POSTED: 11:13 pm CDT October 26, 2004
UPDATED: 10:12 am CDT October 27, 2004


*DALLAS -- *An Irving man said he was forced to defend himself against two men who broke into his apartment Tuesday. 

The man told police when the attackers pulled a gun, he pulled out his Samurai sword. 


Investigators said a visitor to an apartment was on the terrace when he was approached by two men. 

One of the men pulled out a handgun and forced the man into the apartment and attempted a robbery, police said. When they didn't get any money, they allegedly pistol whiped the man an knocked him to the ground. 

The apartment's tenant heard the noise and ran in from a back room. 

Officers said the tenant used a Samurai sword and 10-inch knives as weapons, while one of the suspects fired several gunshots. 

Police said all four men were injured from fighting with deadly weapons. 

One of the suspects, a 20-year-old Dallas man, suffered severe lacerations and stab wounds to his neck and upper body, and is clinging to life, police said.


----------



## someguy (Oct 28, 2004)

I perfer my phone.  Nice little self defense gadget it is.


----------



## Flamebearer (Nov 6, 2004)

someguy said:
			
		

> I perfer my phone. Nice little self defense gadget it is.


Yeah but you have to push 7 to 10 buttons first. ok, maybe three. depends on who you're calling - the police department or you MA instructor?:jedi1: 

This is the first i've heard of it -  I live in Dallas and Irving is a suburb to the north.


----------



## Ceicei (Nov 6, 2004)

Flamebearer said:
			
		

> Yeah but you have to push 7 to 10 buttons first. ok, maybe three. depends on who you're calling - the police department or you MA instructor?:jedi1:
> 
> This is the first i've heard of it - I live in Dallas and Irving is a suburb to the north.


You can actually fight with a telephone. I've seen a martial artist use the phone as one of his fighting weapons, so it is do-able and good for more than just dialing and talking. 

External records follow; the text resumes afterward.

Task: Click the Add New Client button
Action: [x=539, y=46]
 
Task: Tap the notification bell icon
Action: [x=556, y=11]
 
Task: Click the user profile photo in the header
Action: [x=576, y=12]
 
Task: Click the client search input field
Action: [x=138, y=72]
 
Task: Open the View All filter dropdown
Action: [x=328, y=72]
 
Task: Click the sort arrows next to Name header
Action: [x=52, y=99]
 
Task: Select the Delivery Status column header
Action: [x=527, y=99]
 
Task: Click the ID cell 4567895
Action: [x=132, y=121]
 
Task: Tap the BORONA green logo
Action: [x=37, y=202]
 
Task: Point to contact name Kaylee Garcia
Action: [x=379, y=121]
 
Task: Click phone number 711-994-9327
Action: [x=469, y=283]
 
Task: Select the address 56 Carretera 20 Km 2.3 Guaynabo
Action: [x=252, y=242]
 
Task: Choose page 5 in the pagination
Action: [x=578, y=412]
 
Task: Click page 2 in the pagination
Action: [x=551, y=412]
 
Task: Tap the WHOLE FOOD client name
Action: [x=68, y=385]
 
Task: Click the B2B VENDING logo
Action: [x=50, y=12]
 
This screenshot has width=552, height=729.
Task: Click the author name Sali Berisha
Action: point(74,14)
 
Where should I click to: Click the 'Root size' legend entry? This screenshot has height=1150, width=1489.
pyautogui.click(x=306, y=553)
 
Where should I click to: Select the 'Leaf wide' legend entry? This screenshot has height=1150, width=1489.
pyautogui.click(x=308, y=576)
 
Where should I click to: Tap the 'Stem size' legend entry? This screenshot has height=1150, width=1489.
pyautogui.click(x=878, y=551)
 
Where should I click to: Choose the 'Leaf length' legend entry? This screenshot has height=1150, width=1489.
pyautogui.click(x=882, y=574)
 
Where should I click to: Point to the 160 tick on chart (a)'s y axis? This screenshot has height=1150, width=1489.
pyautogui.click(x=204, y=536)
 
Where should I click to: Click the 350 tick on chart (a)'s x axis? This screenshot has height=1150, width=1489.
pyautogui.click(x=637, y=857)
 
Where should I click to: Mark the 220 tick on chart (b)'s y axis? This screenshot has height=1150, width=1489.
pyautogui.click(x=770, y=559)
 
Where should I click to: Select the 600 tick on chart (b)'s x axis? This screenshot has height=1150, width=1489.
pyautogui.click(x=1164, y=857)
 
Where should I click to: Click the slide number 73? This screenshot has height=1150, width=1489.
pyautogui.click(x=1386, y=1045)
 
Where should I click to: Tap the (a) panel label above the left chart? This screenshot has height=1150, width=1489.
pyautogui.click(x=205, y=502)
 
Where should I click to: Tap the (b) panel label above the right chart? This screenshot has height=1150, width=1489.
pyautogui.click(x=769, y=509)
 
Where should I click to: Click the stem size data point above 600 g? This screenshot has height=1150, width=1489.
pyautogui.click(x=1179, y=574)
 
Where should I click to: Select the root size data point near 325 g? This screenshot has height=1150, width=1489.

I believe it was HardHeadJarHead who may have seen a competitive form in a tournament of an artist using a telephone. I'll have to do a search on one of the old threads (probably in the Self Defense forum) to locate that post....

- Ceicei


----------



## Satt (Nov 6, 2004)

What about MIND BULLETS!!!??? That's what Jack Black uses anyway. LOL.


----------